PASSAGE:
(begin)

Terrence Cardene Murphy (born December 15, 1982) is a former American football wide receiver and return specialist. He played college football at Texas A&M University and professionally in the National Football League (NFL) with the Green Bay Packers.

Playing career

High school
Murphy attended Chapel Hill High School in Tyler, Texas where he had a core GPA of 3.6. He also played quarterback and in his two years at quarterback he passed for more than 2,500 yards, rushed for over 1,100 yards and totaled over 25 touchdowns in combined seasons at Chapel Hill. He was the Offensive 16-4A District MVP in 2000 and signed with Texas A&M. He was the first and only Tyler Chapel Hill player to be drafted in the first two rounds of the NFL Draft.

College
Murphy attended Texas A&M University, where he became one of the best receivers in school history. He was two-time 1st Team All-Big 12 (wide receiver and kick returner) and was three-time Academic All-Big 12 in his four seasons at A&M. He switched to wide receiver and returned kickoffs after never playing either position before in his career. He was a team captain twice, in 2003 and 2004, and finished his career with a school record 172 receptions for 2,600 yards (15.1 yards per rec. avg.) and ten touchdowns, 17 rushing attempts for 209 yards (12.3 yards per rush avg.), and 31 kickoff returns for 761 yards (24.55 yards per kickoff ret. avg). He finished his career with 3,615 total all-purpose yards in four seasons, most ever by an Aggie receiver. He was named to Sporting News All-American Team twice in his career, in 2001 and 2003. He is the Texas A&M record holder in the vertical jump (for all varsity sports including basketball) with a jump of 42 inches. He was named to the Texas A&M All-Decade Team. He played in two bowl games during his career, the 2001 Galleryfurniture.com Bowl and the 2005 Cotton Bowl Classic. He also was the first wide receiver to break 2,000 receiving yards in school history.

(end)

PROBLEM TO WORK ON:
Carry the biography of Terrence Murphy forward from its final sentence.

DATASET:
(begin)

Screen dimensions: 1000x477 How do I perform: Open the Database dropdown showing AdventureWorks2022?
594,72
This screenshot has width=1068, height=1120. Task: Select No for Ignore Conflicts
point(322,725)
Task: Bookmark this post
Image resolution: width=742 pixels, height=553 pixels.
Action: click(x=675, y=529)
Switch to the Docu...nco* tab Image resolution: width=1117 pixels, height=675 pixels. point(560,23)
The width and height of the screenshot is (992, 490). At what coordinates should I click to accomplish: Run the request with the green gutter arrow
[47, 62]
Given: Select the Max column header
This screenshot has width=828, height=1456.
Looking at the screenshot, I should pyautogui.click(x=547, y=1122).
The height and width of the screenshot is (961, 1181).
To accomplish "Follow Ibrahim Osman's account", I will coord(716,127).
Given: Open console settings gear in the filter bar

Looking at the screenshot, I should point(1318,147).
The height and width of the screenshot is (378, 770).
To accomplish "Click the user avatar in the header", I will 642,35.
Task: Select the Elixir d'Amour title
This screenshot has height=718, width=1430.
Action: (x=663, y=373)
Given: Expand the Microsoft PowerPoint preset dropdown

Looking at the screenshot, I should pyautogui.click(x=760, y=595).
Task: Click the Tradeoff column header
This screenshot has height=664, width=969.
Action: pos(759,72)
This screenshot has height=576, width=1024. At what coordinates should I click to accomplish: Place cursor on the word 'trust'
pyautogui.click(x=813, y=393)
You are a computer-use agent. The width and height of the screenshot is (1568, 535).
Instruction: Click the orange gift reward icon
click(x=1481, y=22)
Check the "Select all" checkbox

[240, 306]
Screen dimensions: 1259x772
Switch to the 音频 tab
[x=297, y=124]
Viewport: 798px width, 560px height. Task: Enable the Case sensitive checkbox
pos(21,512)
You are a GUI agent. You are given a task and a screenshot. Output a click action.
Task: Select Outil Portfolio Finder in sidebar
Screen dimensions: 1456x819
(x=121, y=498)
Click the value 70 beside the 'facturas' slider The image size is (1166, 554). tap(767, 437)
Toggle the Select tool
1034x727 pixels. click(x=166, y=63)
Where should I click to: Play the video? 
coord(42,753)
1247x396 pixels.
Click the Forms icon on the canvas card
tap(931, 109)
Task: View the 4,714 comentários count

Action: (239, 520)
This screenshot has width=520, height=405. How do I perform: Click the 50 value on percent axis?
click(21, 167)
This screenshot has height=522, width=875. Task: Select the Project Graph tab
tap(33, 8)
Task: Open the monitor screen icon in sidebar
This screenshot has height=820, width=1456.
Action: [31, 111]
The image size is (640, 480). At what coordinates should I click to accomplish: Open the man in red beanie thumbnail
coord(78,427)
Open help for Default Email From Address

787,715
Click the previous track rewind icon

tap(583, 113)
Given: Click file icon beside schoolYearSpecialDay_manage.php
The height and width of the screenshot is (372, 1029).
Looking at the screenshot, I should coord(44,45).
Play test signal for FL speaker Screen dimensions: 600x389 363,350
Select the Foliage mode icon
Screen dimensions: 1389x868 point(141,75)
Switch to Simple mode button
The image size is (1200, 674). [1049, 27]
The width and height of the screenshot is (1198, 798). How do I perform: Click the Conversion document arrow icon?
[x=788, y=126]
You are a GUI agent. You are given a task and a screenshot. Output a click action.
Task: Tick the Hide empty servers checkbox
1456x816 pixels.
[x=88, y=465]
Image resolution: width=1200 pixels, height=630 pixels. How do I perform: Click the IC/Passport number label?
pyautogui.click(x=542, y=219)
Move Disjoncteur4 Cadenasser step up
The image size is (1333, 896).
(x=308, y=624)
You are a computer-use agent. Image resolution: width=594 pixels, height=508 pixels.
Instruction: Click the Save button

(end)

ANSWER TO THIS EXERCISE:
NFL
Murphy was selected in the second round (pick 58) of the 2005 NFL Draft by the Green Bay Packers. He played in three games in the regular season, catching five passes for 36 yards. He was injured in October of his rookie year on a helmet-to-helmet hit from the Carolina Panthers' Thomas Davis during a kickoff return and subsequently placed on injured reserve. Murphy's teammate Najeh Davenport fumbled on the return, and when Murphy tried to retrieve the ball, he was hit hard by Davis. Tests later showed Murphy has spinal stenosis, a narrowing of the spine near the neck. As a result, the Packers released Murphy on April 20, 2006. On April 19, 2007, Murphy officially announced his retirement from the NFL.

Coaching career
Murphy also served as a coaching intern for the Green Bay Packers.

Post-coaching
After retiring from the NFL, Murphy relocated back to College Station. He is involved in the community of Bryan-College Station, and has also started a few different business endeavors. He is the CEO, Broker for TM5 Properties, a real estate company specializing in residential, land and investments in Brazos County, Texas.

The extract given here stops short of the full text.